4.45 Chair’s closing comments
4.50 End of Conference

Friday, 4 January 2013

British increase in coal generation is much bigger than Germany's

The latest energy statistics suggests that Germany is doing much better in restraining coal used to generate electricity compared to the UK. Yet, to read the British press you would automatically assume that the exact opposite was true and that coal use was increasing dramatically in Germany compared to the UK - All, allegedly, because of the German policy of switching away from nuclear power and towards renewable energy and energy efficiency.

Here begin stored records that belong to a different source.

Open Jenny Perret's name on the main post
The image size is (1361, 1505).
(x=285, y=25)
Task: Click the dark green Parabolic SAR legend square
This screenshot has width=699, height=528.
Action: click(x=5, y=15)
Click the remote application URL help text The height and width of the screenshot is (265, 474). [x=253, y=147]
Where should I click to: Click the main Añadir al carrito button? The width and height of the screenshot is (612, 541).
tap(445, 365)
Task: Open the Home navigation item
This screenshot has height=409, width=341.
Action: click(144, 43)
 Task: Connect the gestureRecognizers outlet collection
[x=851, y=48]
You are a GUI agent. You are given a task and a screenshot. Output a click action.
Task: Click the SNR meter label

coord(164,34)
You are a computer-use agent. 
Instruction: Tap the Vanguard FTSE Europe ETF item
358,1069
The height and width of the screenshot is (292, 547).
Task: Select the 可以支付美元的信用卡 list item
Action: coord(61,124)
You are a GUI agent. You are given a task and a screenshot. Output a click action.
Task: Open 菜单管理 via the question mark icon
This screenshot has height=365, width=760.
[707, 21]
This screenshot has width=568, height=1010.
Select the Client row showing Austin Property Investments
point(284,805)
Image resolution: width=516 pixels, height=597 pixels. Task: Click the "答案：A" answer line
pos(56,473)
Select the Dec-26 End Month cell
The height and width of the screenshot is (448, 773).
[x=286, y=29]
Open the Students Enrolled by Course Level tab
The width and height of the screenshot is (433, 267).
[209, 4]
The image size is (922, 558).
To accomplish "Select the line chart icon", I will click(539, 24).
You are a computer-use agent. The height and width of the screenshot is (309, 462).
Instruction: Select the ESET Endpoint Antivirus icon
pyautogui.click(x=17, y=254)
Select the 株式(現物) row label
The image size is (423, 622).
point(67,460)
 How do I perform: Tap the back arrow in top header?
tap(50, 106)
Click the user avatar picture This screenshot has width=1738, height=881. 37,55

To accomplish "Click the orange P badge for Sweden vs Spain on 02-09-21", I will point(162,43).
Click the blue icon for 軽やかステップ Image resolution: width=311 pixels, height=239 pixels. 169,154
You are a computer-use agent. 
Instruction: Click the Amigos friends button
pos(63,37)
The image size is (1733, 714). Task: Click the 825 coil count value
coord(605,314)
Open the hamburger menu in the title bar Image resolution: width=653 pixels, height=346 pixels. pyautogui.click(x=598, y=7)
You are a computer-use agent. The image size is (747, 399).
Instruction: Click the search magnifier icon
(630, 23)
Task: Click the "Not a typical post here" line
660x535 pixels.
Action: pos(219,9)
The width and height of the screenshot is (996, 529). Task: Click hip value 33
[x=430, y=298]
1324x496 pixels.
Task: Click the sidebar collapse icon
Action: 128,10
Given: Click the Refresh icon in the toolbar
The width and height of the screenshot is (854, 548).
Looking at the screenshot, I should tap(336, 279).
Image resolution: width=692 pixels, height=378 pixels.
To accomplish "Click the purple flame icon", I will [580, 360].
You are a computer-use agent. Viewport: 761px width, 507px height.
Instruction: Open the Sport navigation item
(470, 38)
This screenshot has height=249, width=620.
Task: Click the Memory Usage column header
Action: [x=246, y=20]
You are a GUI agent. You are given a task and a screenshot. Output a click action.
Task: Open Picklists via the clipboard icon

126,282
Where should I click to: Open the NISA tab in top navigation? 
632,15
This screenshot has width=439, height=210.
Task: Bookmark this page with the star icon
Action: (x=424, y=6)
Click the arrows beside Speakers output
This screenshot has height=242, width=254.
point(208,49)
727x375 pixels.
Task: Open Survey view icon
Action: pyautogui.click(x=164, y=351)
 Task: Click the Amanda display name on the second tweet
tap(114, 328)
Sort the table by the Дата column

According to this week's Economist magazine 'In Germany, RWE, the biggest user of coal in Europe, generated 72% of its electricity from coal and lignite (a dirtier, low-grade form of coal) in the first nine months of 2012, compared with 66% over the same period in 2011'. The article also comments 'By displacing conventional forms of energy this way renewables have undermined utilities’ finances. Moody’s, a ratings agency, recently said the whole sector’s creditworthiness is under threat. In response, companies are switching from gas to coal as fast as they can, so renewables are in fact displacing gas but not coal.'

What the Economist does not mention is that the shift from coal to gas is independent of whether, like Germany, the country has a policy of phasing out nuclear power. This has to do with relative energy prices. Indeed, in the the UK, despite the fact that its pro-nuclear establishment has ordered the extension of the life of existing nukes and wants (wishfully!) to build more nuclear power, the shift from gas to coal is even bigger than the figures quoted in the Economist! As is stated on page 37 of the latest statistical digest produced by the Department of Energy and Climate Change:
'Gas’s share of generation fell from 46.3 per cent in the third quarter of 2011 to 28.2 per cent  in the third quarter of 2012 due to high gas prices. It was gas’s lowest share of generation  for the third quarter in at least 14 years. Coal’s share increased from 22.9 per cent to 35.4 per cent over this same period'. See

It does seem clear that the Economist published its piece in a context where a lot of British public opinion seems to live in some dreamworld where everything is always worse once you step onto the continent. In this case people may want to hear stories about how the Germans are foolish green idealists while the Brits are sensible followers of a sustainable energy path. The story also seems to suggest that a policy which weakens the hold of German utilities on energy markets is a bad thing. Is it really? So who is the Economist writing to please exactly?  The Economist claims to be able to give people sound business information, but in publishing an alarmingly selective set of statistics it seems to be grossly failing in this case.

Of course, as this blog has suggested, the policies in Britain are designed to safeguard and strengthen the grip of the major utilities on the energy business. This strategy is very damaging to a sustainable energy strategy. The truth is that the Germans are much nearer to getting things right than we are.